Did you apply suction in a vacuum in order to avoid any air entrapment during the wetting process? 

Response 5: Consolidation from a slurry is a fairly routine process for preparing reconstituted samples in geotechnical engineering and research. The soil is first made into a high water content slurry, then a consolidation pressure is placed upon the slurry. This pressure causes water to drain from the soil and increases the soil density. When consolidating soils, the density is usually not controlled, instead, the consolidation pressure is kept constant. Meaningful volumes of entrapped air within the soil do not occur within a sufficiently wet and well-mixed slurry; the end result of consolidation is a saturated sample.
For clarity, a statement was added saying the consolidation process created a saturated sample.

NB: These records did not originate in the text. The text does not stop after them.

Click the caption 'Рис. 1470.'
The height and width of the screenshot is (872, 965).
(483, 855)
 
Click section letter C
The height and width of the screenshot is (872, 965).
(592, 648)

After a sample was prepared by consolidation, most often it required some drying (with consequent shrinkage) before a suction could be detected reliably. That is the density of the sample changes from immediately after consolidation to the very first data point of the water retention curves. Thus, the soil density after consolidation was deemed irrelevant for this research and is not provided, instead, an initial void ratio (density) is provided, which corresponds to the very first suction measurement (as stated at the end of Section 4.3).

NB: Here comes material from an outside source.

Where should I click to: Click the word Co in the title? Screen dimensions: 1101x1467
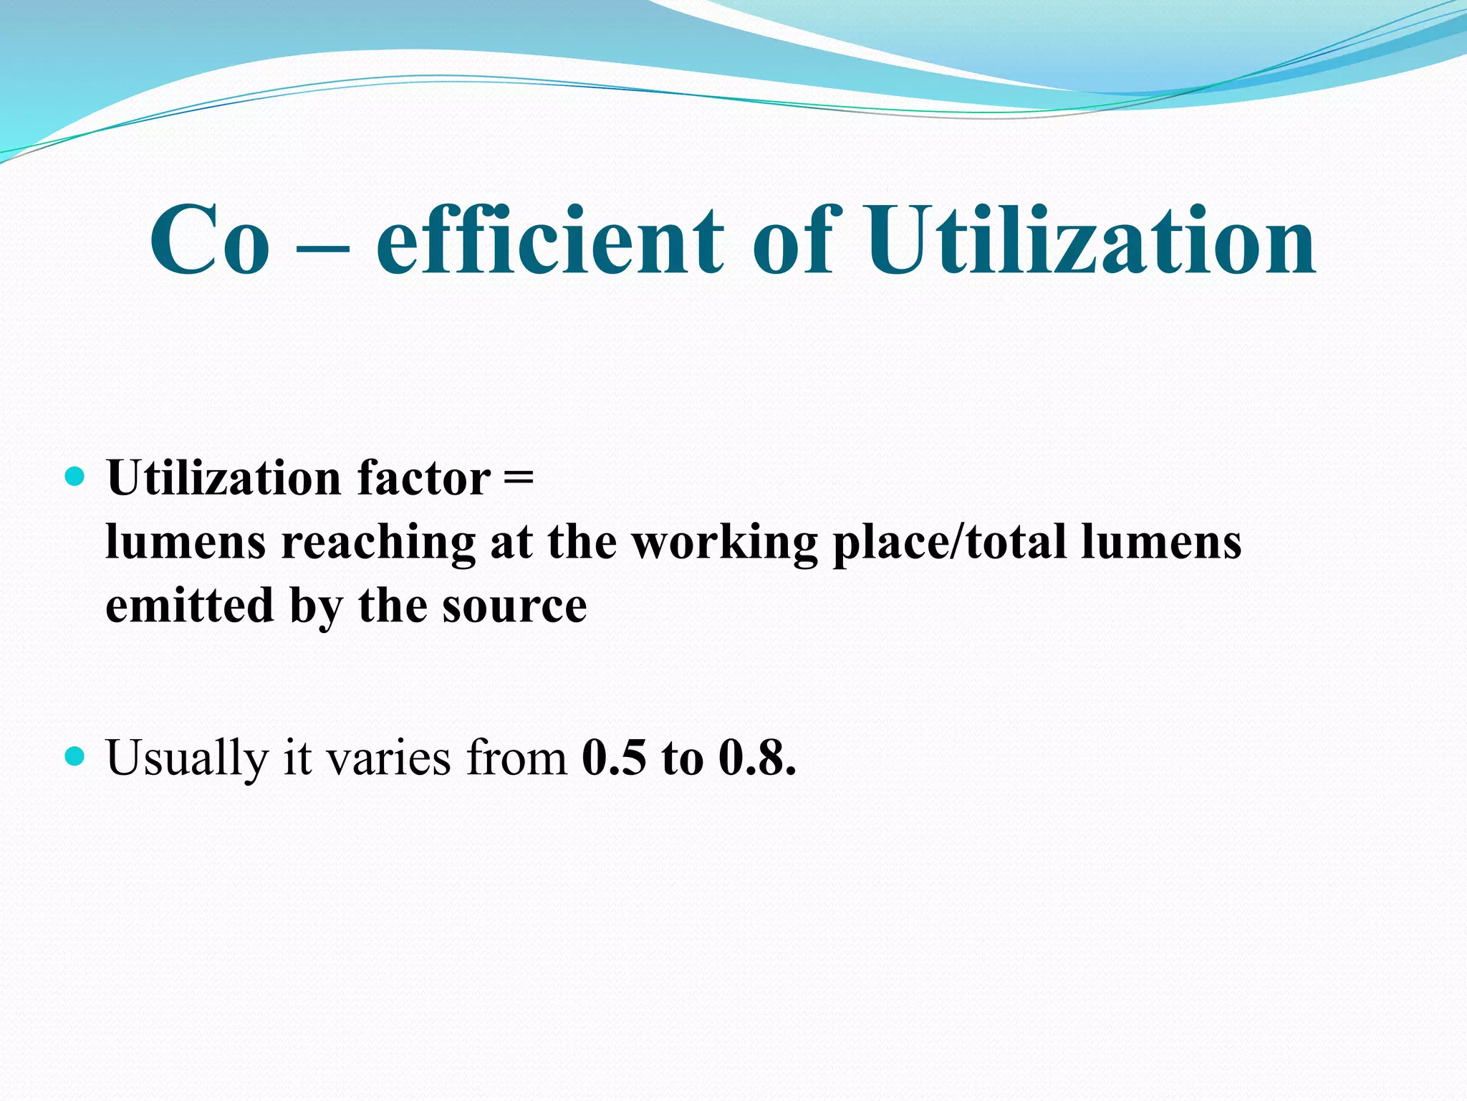[x=210, y=240]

A sentence was added stating that some drying was required before a suction could be measured.
Extension of Question 5
It is essential that you provide enough details in your methodology so that others should be able to read your Methodology section and repeat the work without the need to ask for the details. So please add more details.
Reconstituting from a slurry could lead to the destruction of soil aggregate stability, in your case the microaggregates. The implication is: it leads to abnormally higher bulk density during the drying process than the same soil which has been left out on the field to settle naturally. This will have implications on the porosity and pore size distribution. Since the study is dealing with the rehabilitation of lands to grow plants, I believe it is essential to note the issue with the methodology followed in the Methodology section.

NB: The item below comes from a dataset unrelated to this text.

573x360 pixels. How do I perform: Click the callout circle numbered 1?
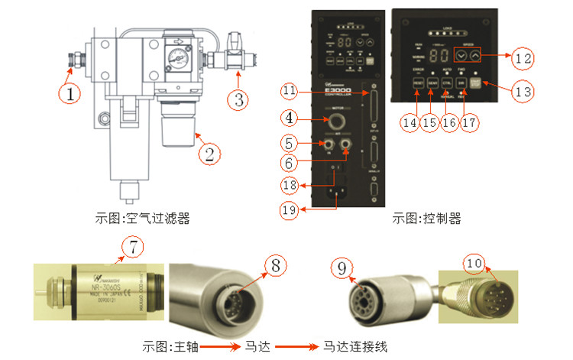(70, 95)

Conclusion and Recommendation
It is scientifically appropriate to bring forward the strengths and weaknesses as well as the need for further research in the conclusion. In this case, it would be appropriate to state that the model does not take into account soil organic matter as one of the factors and the need to include it in order to improve the model predictive capability in rehabilitated lands.
Author Response
Point 5a: It is essential that you provide enough details in your methodology so that others should be able to read your Methodology section and repeat the work without the need to ask for the details. So please add more details.
Response 5a: A sentence was added in the methodology referring the reader to an appropriate textbook for experimental details.
Point 5b: Reconstituting from a slurry could lead to the destruction of soil aggregate stability, in your case the microaggregates. The implication is: it leads to abnormally higher bulk density during the drying process than the same soil which has been left out on the field to settle naturally. This will have implications on the porosity and pore size distribution. Since the study is dealing with the rehabilitation of lands to grow plants, I believe it is essential to note the issue with the methodology followed in the Methodology section.
Response 5b: A sentence was added reiterating that the model validation was performed on reconstituted samples, and validation does not apply to in-situ soils. The future research in the conclusion was extended to state the model may be validated for samples replicating in-situ soil structures.
Point 5c: It is scientifically appropriate to bring forward the strengths and weaknesses as well as the need for further research in the conclusion. In this case, it would be appropriate to state that the model does not take into account soil organic matter as one of the factors and the need to include it in order to improve the model predictive capability in rehabilitated lands.
Response 5c: Two sentences were placed in the conclusion stating that adding a regression parameter for soil organic matter can potentially improve accuracy of the model.